Avoir récemment revu « L’affaire Rachel Singer » (« The Debt » en VO) un film avec Helen Mirren et Jessica Chastain où trois jeunes Israéliens du Mossad tentent d’enlever un ancien chirurgien de Birkenau à Berlin-Est, m’a donné envie de lire « La disparition de Josef Mengele » d’Olivier Guez et d’en savoir un peu plus sur celui qui fut surnommé « L’Ange de la Mort »et qui ne fut jamais capturé, mourant libre et sans avoir été jugé en 1979.

Le livre d’Olivier Guez est présenté comme un roman mais il est très informatif et écrit d’une manière plus journalistique que littéraire – même si quelques paragraphes dont plus lyriques – si bien que je l’ai plutôt appréhendé comme un document. Celui-ci commence en 1949, alors que Mengele débarque à Buenos Aires, ayant quitté l’Allemagne où il s’était caché depuis la fin de la guerre. Il a échappé aux arrestations en Europe grâce à de faux papiers, mais aussi au fait qu’il avait refusé de se faire tatouer comme SS et n’avait donc pas été identifié en tant que tel par les troupes soviétiques. C’est le début de trois décennies en Amérique du Sud pour l’ancien chirurgien d’Auschwitz.

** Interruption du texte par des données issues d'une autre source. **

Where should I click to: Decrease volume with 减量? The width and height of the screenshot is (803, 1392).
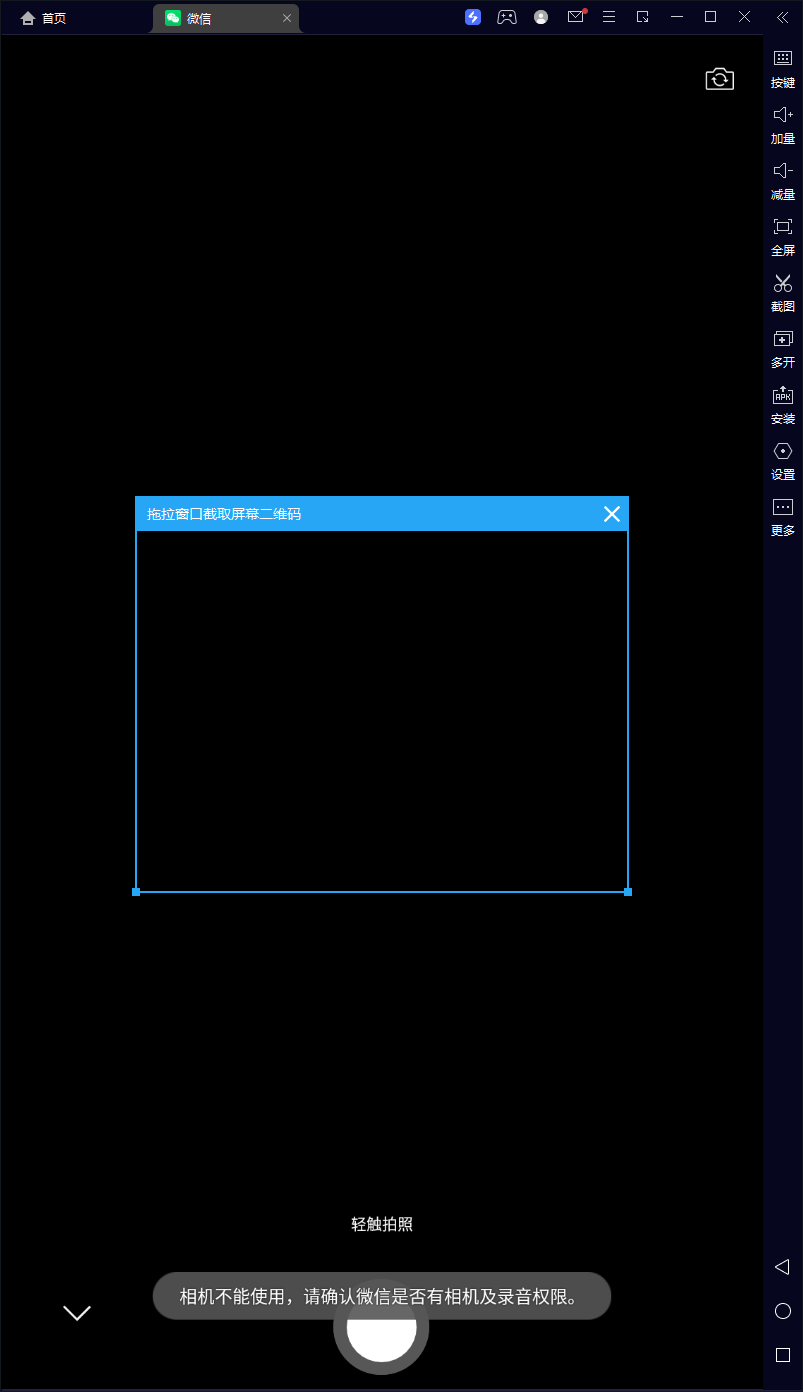pos(783,180)
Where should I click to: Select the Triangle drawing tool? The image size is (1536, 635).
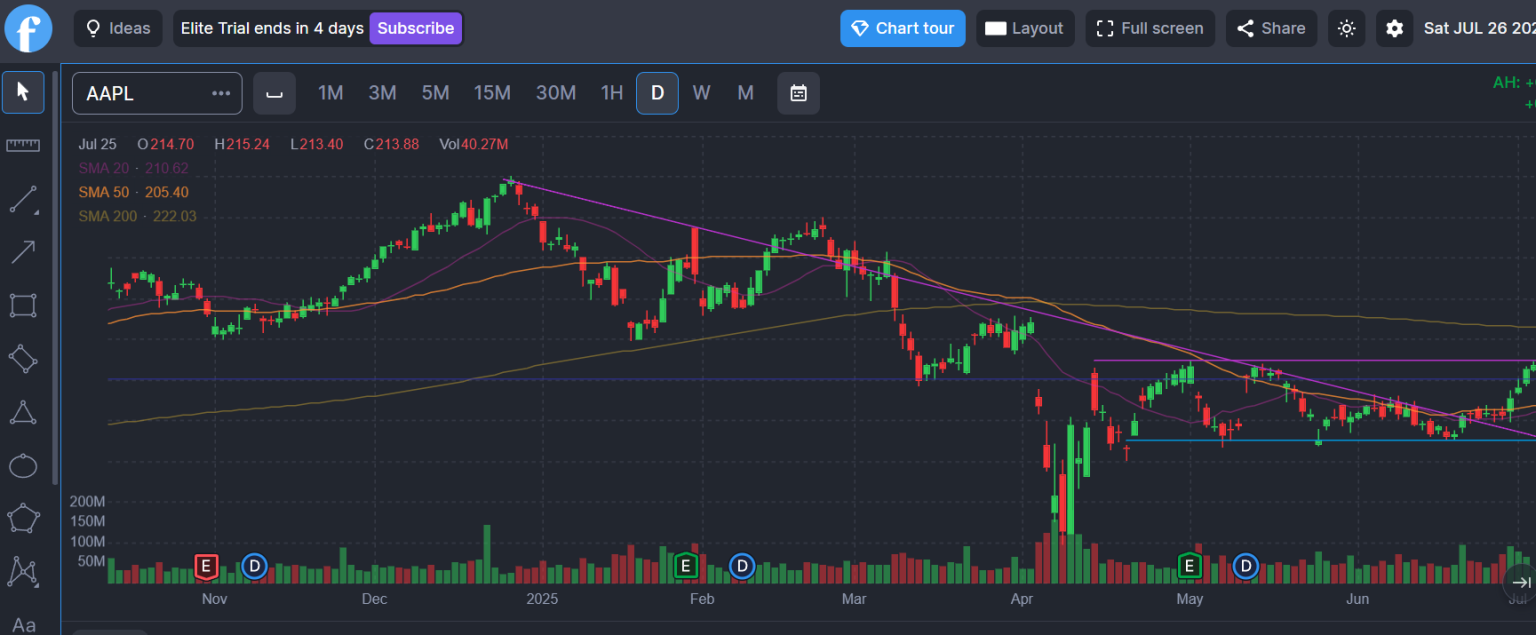click(22, 411)
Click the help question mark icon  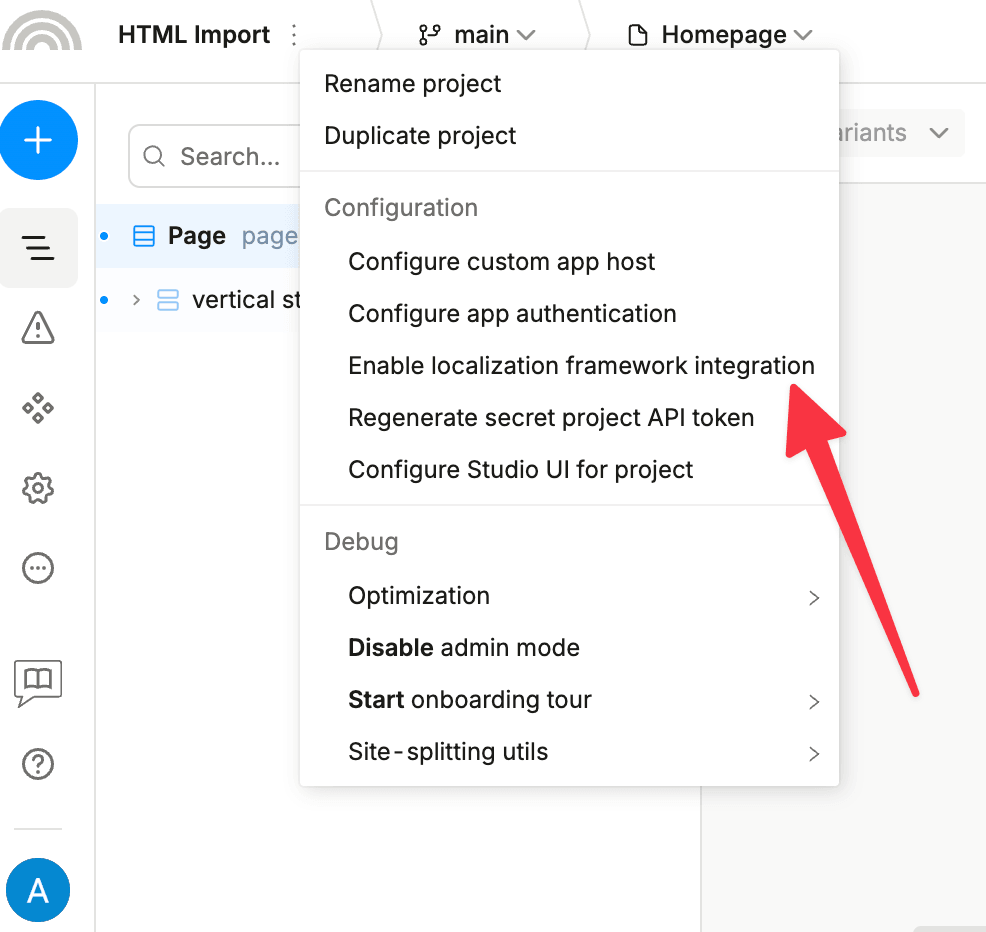coord(38,765)
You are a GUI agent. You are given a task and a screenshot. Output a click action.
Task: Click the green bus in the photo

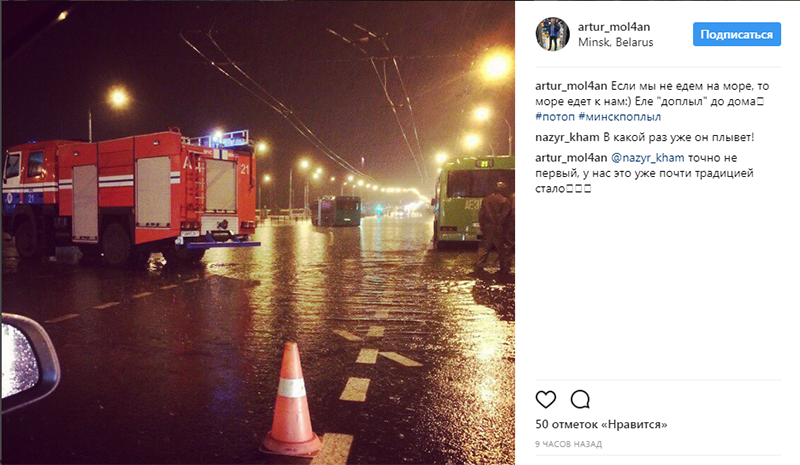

L’homme est aidé par la fortune familiale (son père a une florissante entreprise), par un réseau de nostalgiques du nazisme, par la bienveillance du régime péroniste à l’égard des criminels de guerre, mais aussi par le fait que pendant une quinzaine d’années, retrouver les Nazis pour les juger et les condamner n’est absolument pas la priorité. L’Europe est  concentrée sur sa reconstruction, et les camps de concentration et d’extermination ne font pas la une des journaux. Mengele va vivre tranquille, sous une fausse identité, puis sous son vrai nom, jusqu’en 1959. C’est l’enlèvement d’Eichmann par le Mossad qui instaure un changement dans sa vie – il aurait d’ailleurs dû être enlevé en même temps que lui. Les mentalités changent, on parle beaucoup plus de la Shoah, des dossiers sont réouverts, des criminels nazis sont jugés : désormais, Mengele est en cavale, et il quitte l’Argentine pour le Paraguay puis le Brésil. Il a « de la chance », ses amis sont fidèles ou assez grassement payés pour ne pas le dénoncer, le Mossad, qui est sur le point de le retrouver se voit confier une mission interne jugée plus stratégique pour Israël puis sera accaparé par le contre-terrorisme, surtout après la guerre des six jours. Quant à l’Allemagne (à l’époque la RFA), elle le recherche, mais très mollement…Mengele est inquiet et paranoïaque, il va changer plusieurs fois de pays et de cachettes, mais il ne sera jamais véritablement inquiété et mourra de sa belle mort en 1979.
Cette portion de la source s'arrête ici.